* _PROBLEM DESCRIPTION_
Repeat the lines between the one containing "Tap the Montreal" and the one containing "(x=271, y=331)", inclusive, reproducing them word for word.

(Some items)

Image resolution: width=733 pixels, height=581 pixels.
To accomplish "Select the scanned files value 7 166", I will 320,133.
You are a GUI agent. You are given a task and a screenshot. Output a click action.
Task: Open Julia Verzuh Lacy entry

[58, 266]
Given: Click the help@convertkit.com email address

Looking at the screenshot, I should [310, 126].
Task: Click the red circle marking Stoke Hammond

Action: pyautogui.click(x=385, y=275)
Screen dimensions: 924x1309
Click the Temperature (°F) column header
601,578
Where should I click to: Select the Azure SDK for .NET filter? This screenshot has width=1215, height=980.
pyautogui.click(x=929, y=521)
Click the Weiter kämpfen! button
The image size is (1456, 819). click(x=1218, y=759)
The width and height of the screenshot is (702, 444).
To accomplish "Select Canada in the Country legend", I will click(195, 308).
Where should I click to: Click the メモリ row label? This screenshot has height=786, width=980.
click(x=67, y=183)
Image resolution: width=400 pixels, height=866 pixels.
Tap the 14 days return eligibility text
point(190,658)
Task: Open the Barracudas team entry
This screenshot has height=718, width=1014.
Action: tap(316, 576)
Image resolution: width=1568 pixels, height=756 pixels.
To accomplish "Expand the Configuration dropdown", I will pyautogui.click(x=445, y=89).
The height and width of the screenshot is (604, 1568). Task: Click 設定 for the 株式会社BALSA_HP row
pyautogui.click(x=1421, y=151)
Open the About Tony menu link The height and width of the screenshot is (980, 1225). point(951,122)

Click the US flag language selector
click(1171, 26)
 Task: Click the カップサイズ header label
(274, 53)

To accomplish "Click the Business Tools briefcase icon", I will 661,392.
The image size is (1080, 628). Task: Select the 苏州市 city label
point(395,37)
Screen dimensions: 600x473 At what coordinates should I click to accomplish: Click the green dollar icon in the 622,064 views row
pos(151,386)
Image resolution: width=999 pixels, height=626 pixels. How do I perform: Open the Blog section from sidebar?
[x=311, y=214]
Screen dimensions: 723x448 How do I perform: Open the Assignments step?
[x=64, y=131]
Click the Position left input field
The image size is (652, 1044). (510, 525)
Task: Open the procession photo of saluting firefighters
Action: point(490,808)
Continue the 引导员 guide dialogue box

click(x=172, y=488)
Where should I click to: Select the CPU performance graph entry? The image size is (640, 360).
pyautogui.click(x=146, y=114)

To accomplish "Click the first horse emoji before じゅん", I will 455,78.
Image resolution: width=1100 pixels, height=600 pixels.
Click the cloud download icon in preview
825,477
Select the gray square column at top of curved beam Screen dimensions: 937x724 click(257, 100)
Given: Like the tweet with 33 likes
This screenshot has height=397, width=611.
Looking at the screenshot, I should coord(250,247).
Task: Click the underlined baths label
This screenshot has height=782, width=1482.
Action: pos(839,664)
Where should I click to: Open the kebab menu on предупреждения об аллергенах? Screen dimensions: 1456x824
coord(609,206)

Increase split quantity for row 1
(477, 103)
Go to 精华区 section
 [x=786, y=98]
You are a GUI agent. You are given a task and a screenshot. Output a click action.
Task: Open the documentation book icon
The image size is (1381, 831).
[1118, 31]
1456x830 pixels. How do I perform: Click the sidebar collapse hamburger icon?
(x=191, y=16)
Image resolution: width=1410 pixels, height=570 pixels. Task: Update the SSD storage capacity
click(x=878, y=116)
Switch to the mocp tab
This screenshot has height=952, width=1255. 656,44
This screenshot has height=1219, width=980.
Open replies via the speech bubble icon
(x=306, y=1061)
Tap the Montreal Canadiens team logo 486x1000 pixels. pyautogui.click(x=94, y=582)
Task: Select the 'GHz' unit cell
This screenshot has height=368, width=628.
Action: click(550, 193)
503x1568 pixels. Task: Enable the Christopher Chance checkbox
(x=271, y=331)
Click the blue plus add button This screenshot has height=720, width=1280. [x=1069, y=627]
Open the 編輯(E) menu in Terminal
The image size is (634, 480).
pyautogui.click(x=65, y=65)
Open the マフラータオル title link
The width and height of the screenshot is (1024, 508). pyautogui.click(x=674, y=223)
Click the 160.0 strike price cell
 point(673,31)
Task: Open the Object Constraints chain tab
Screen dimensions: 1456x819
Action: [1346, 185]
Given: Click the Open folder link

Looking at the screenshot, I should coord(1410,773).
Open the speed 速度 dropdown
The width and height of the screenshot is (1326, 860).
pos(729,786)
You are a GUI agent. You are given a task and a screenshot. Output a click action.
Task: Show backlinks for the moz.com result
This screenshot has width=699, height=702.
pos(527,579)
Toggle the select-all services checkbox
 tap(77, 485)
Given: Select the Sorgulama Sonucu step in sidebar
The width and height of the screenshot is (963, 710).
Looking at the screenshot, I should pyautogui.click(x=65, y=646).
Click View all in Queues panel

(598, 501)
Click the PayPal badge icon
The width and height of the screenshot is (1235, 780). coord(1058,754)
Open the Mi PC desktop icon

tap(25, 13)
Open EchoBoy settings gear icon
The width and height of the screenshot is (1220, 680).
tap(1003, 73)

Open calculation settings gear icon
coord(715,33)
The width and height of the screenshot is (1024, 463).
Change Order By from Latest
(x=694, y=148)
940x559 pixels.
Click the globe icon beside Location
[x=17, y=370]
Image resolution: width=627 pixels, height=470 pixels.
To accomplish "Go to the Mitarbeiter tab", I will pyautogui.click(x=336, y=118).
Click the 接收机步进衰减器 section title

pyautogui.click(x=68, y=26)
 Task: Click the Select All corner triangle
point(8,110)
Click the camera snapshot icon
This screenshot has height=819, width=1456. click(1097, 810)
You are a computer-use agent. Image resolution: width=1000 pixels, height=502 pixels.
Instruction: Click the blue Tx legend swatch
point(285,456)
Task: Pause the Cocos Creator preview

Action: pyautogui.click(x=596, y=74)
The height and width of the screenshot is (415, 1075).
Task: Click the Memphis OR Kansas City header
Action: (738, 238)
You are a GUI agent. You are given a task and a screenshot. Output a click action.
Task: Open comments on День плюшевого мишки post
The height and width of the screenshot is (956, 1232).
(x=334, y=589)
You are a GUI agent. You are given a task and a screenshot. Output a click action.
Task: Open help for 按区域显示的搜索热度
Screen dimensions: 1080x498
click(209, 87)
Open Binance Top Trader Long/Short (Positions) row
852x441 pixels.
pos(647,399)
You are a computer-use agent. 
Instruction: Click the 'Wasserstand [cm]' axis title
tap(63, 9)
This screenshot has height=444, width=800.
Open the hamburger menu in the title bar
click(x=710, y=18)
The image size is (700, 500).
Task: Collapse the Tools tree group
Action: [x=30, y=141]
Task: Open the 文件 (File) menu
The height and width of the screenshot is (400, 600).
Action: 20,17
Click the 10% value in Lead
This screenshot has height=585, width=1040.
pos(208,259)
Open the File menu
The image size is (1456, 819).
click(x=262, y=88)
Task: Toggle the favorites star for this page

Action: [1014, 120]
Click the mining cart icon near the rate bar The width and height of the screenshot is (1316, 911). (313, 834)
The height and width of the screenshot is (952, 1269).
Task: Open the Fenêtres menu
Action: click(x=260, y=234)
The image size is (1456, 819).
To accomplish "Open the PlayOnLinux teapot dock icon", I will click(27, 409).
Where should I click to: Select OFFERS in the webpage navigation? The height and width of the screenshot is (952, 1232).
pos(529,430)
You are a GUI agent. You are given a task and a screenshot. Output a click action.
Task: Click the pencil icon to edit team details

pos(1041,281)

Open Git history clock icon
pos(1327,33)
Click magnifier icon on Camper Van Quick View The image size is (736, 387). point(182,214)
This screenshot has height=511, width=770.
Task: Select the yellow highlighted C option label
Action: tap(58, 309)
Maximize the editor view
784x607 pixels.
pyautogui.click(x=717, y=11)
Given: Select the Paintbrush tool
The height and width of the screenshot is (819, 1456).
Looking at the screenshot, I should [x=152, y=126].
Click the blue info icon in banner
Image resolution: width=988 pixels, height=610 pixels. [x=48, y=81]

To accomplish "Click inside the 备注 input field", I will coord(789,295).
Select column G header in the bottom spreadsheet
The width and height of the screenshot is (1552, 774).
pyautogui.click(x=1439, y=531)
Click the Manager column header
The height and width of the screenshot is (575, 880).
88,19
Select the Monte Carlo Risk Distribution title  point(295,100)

* _CORRECT ANSWER_
Tap the Montreal Canadiens team logo 486x1000 pixels. pyautogui.click(x=94, y=582)
Task: Select the 'GHz' unit cell
This screenshot has height=368, width=628.
Action: click(550, 193)
503x1568 pixels. Task: Enable the Christopher Chance checkbox
(x=271, y=331)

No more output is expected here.